Intanto un fronte di 50 associazioni del laicato cattolico alle 17.30 di martedì 14 luglio a Roma anima la presentazione del libro «Omofobi per legge?» (Cantagalli) curato dal magistrato Alfredo Mantovano con saggi che approfondiscono i diversi aspetti del progetto di legge. Protagonisti del dibattito – in streaming sulla pagina Facebook di Polis Pro Persona – sono il presidente emerito della Corte Costituzionale Cesare Mirabelli insieme a Mauro Ronco, Marina Casini, Gigi De Palo, Alberto Gambino e Massimo Gandolfini, coordinati da Domenico Menorello.
Continuano gli interventi critici sulla norma in discussione. Di «legge non necessaria» parla il vicepresidente di Mcl Giovanni Gut: «Il nostro ordinamento – aggiunge – offre già una tutela adeguata ai diritti e alla dignità della persona, di tutte le persone» mentre è «grande il rischio che tale legge introduca nel nostro ordinamento il reato di opinione: una grave minaccia alle libertà personali, che finirebbe col lasciare le persone in balia del potere di turno. In un momento drammatico come quello che stiamo attraversando, altre dovrebbero essere le priorità per far ripartire il Paese».

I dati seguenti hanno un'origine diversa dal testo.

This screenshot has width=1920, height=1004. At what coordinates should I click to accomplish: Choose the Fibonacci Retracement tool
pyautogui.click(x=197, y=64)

Posizione che trova eco nelle parole dell’arcivescovo di Udine Andrea Bruno Mazzocato, che nella festa dei patroni Ermacora e Fortunato domenica, denunciando il «tentativo di imporre la dittatura del pensiero unico», ha criticato una proposta di legge che «mira a condizionare, sotto pena di reato, la libertà di pensiero e di espressione sul tema dell’identità sessuale della persona. Leggendola, essa suscita un non infondato timore che potrebbe diventare passibile di denuncia chi esprime alcune verità affermate dalla Rivelazione cristiana».
Idea alla base anche della nota firmata dal Consiglio pastorale e dalla Consulta delle aggregazioni laicali della diocesi di Monreale, secondo i quali la proposta di legge «contrasta con la concezione liberale della democrazia anteponendosi inevitabilmente a quel pluralismo ideologico tanto decantato dalla parte politica degli stessi proponenti».